The Norwegian tenecteplase stroke trial (NOR-TEST): randomised controlled trial of tenecteplase vs. alteplase in acute ischaemic stroke
1 Center for Neurovascular Diseases, Haukeland University Hospital, Bergen, Norway
2 Department of Clinical Medicine, University of Bergen, Bergen, Norway
3 Centre for Age-related Medicine, Stavanger University Hospital, Stavanger, Norway
4 Centre for Clinical Research, Haukeland University Hospital, Bergen, Norway
5 Department of Neurology, Oslo University Hospital, Rikshospitalet, Norway
6 Department of Neurology, Stavanger University Hospital, Stavanger, Norway
7 Medical Division, Department of Neurology, Akershus University Hospital, Lørenskog, Norway
8 Department of Neurology, Nordland Hospital, Bodo, Norway
9 Department of Clinical Medicine, University of Tromso, Norway
10 Department of Neurology, St.Olav Hospital, Trondheim, Norway
BMC Neurology 2014, 14:106 doi:10.1186/1471-2377-14-106Published: 15 May 2014
Alteplase is the only approved thrombolytic agent for acute ischaemic stroke. The overall benefit from alteplase is substantial, but some evidence indicates that alteplase also has negative effects on the ischaemic brain. Tenecteplase may be more effective and less harmfull than alteplase, but large randomised controlled phase 3 trials are lacking. The Norwegian Tenecteplase Stroke Trial (NOR-TEST) aims to compare efficacy and safety of tenecteplase vs. alteplase.

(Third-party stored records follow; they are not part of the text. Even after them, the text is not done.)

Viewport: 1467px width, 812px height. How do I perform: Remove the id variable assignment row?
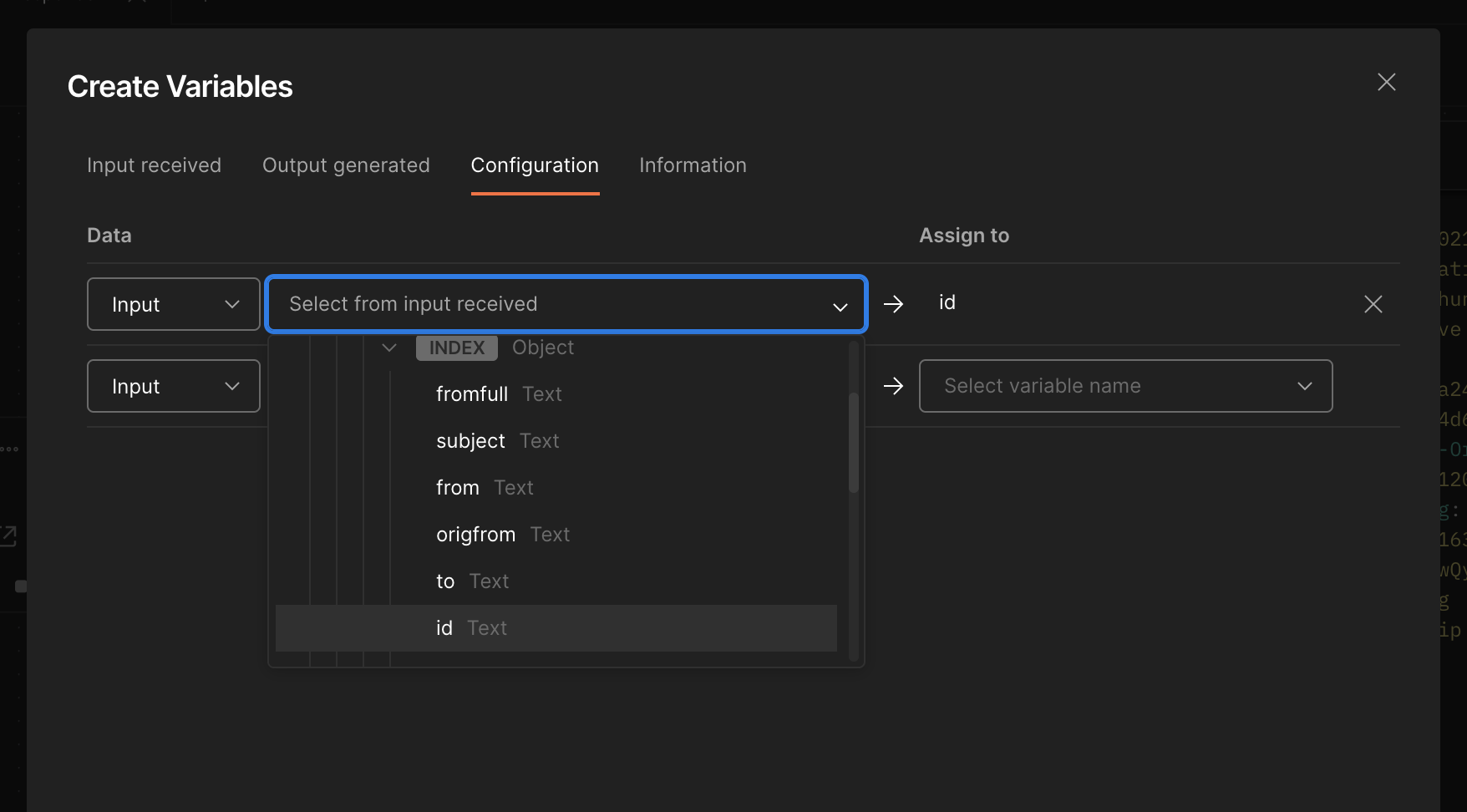(x=1373, y=304)
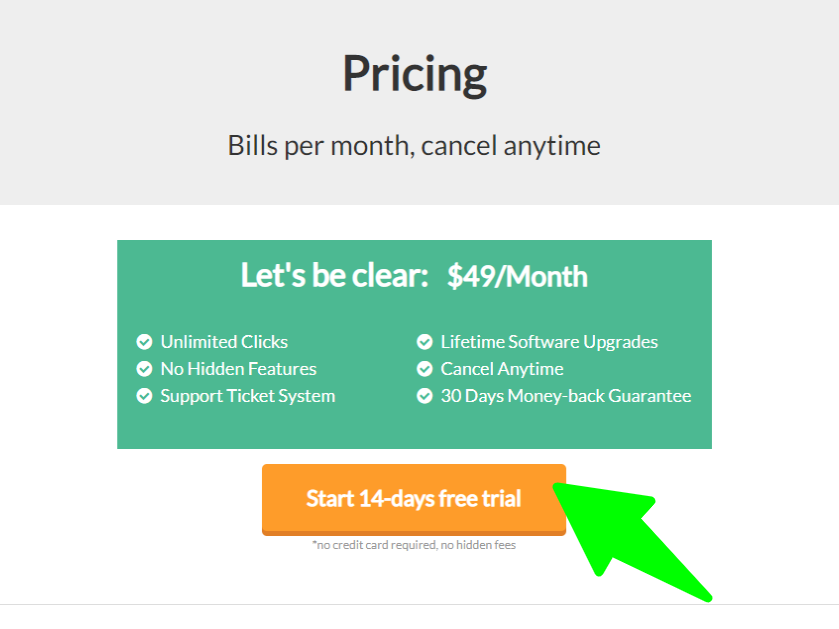Viewport: 839px width, 629px height.
Task: Click the circular check icon next to Cancel Anytime
Action: [425, 368]
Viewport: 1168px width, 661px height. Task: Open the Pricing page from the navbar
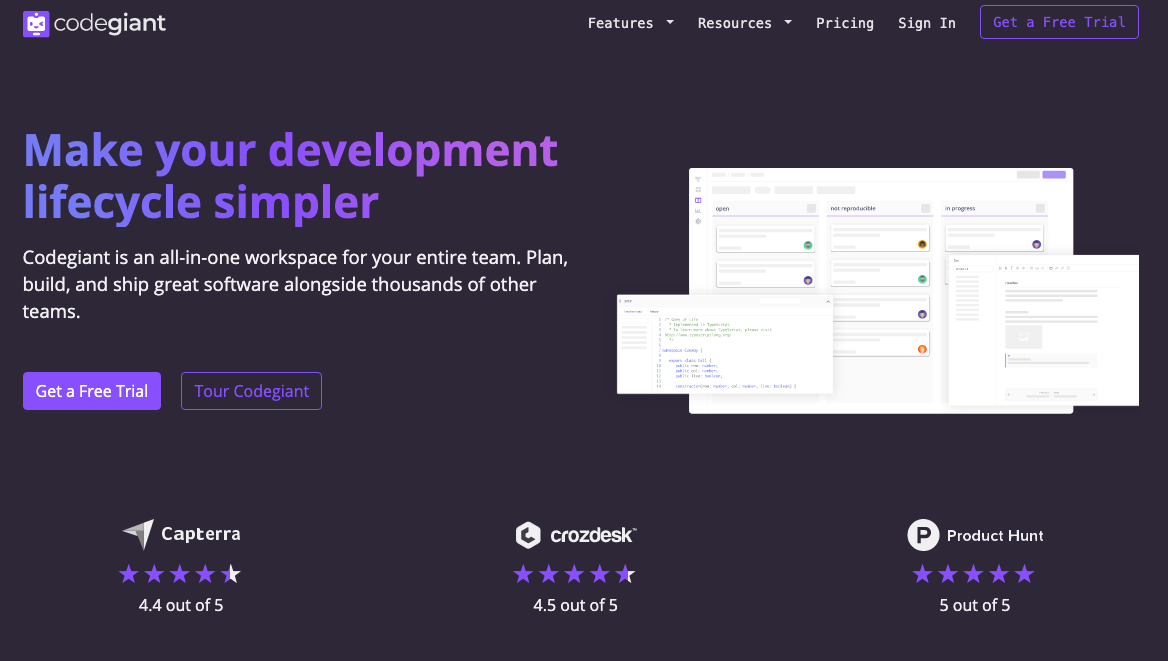pos(844,23)
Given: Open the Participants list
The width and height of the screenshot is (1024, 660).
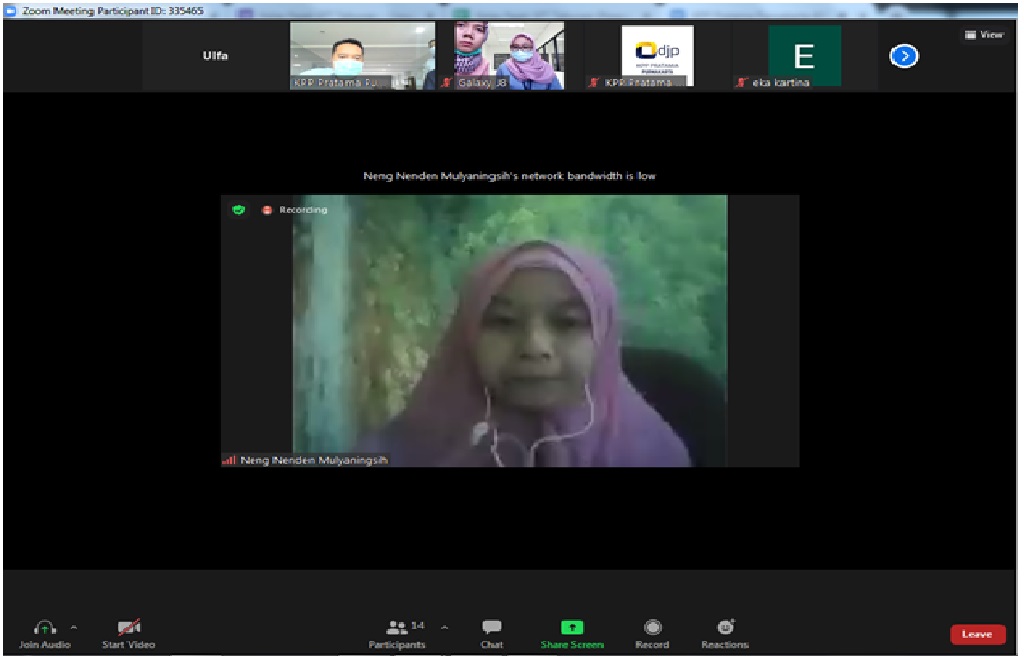Looking at the screenshot, I should (397, 628).
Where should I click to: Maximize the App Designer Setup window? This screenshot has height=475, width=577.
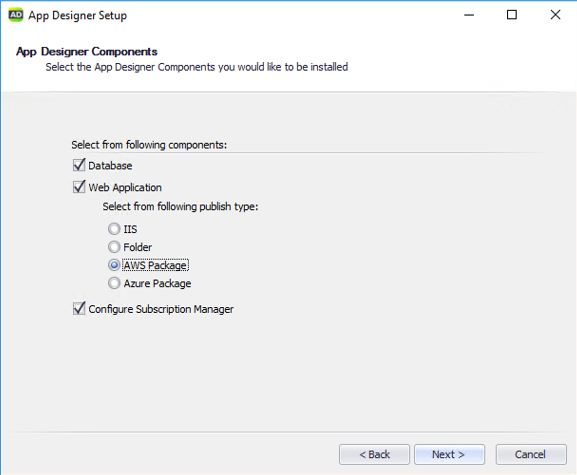(x=512, y=15)
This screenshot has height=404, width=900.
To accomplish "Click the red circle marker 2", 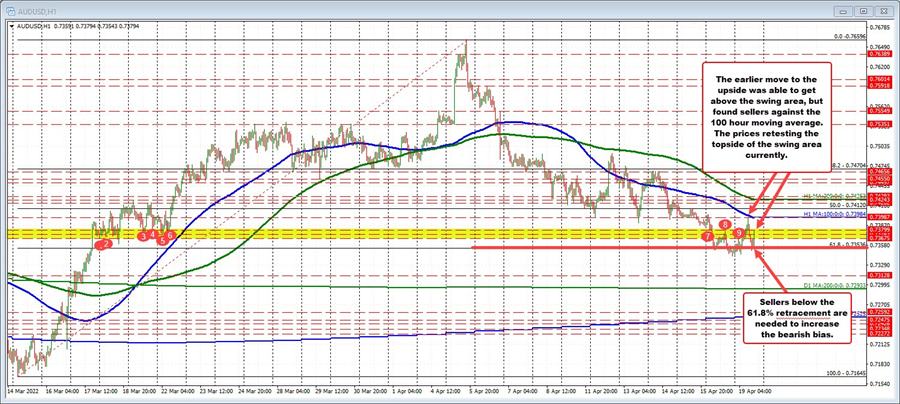I will coord(105,244).
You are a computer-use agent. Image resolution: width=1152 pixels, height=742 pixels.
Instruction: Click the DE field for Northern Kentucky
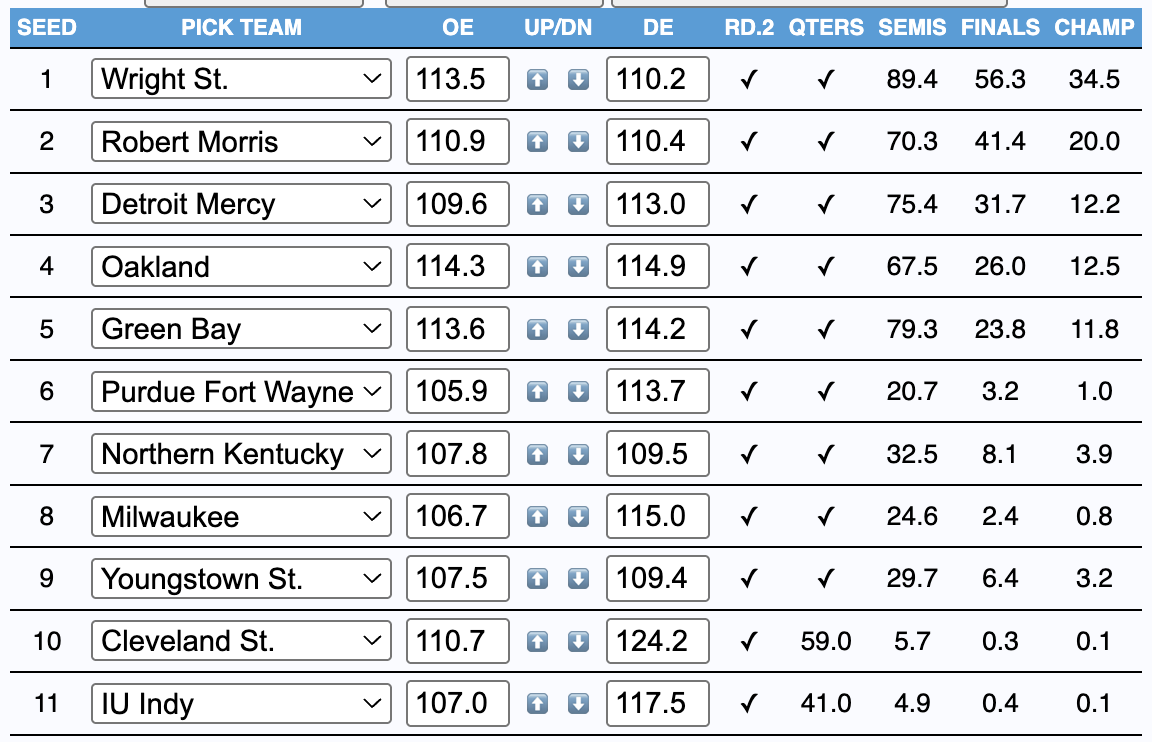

NOR-TEST is a multi-centre PROBE (prospective randomised, open-label, blinded endpoint) trial designed to establish superiority of tenecteplase 0.4 mg/kg (single bolus) as compared with alteplase 0.9 mg/kg (10% bolus + 90% infusion/60 minutes) for consecutively admitted patients with acute ischaemic stroke eligible for thrombolytic therapy, i.e. patients a) admitted <4½ hours after symptoms onset; b) admitted <4½ hours after awakening with stroke symptoms c) receiving bridging therapy before embolectomy.
Randomisation tenecteplase:alteplase is 1:1. The primary study endpoint is favourable functional outcome defined as modified Rankin Scale 0–1 at 90 days. Secondary study endpoints are: 1) haemorrhagic transformation (haemorrhagic infarct/haematoma); 2) symptomatic cerebral haemorrhage on CT 24–48 hours; 3) major neurological improvement at 24 hours; 4) recanalisation at 24–36 hours; 5) death.
NOR-TEST may establish a novel approach to acute ischaemic stroke treatment. A positive result will lead to a more effective, safer and easier treatment for all acute ischaemic stroke pasients.
NOR-TEST is reviewed and approved by the Regional Committee for Medical and Health Research Ethics (2011/2435), and The Norwegian Medicines Agency (12/01402). NOR-TEST is registered with EudraCT No 2011-005793-33 and in ClinicalTrials.gov (NCT01949948).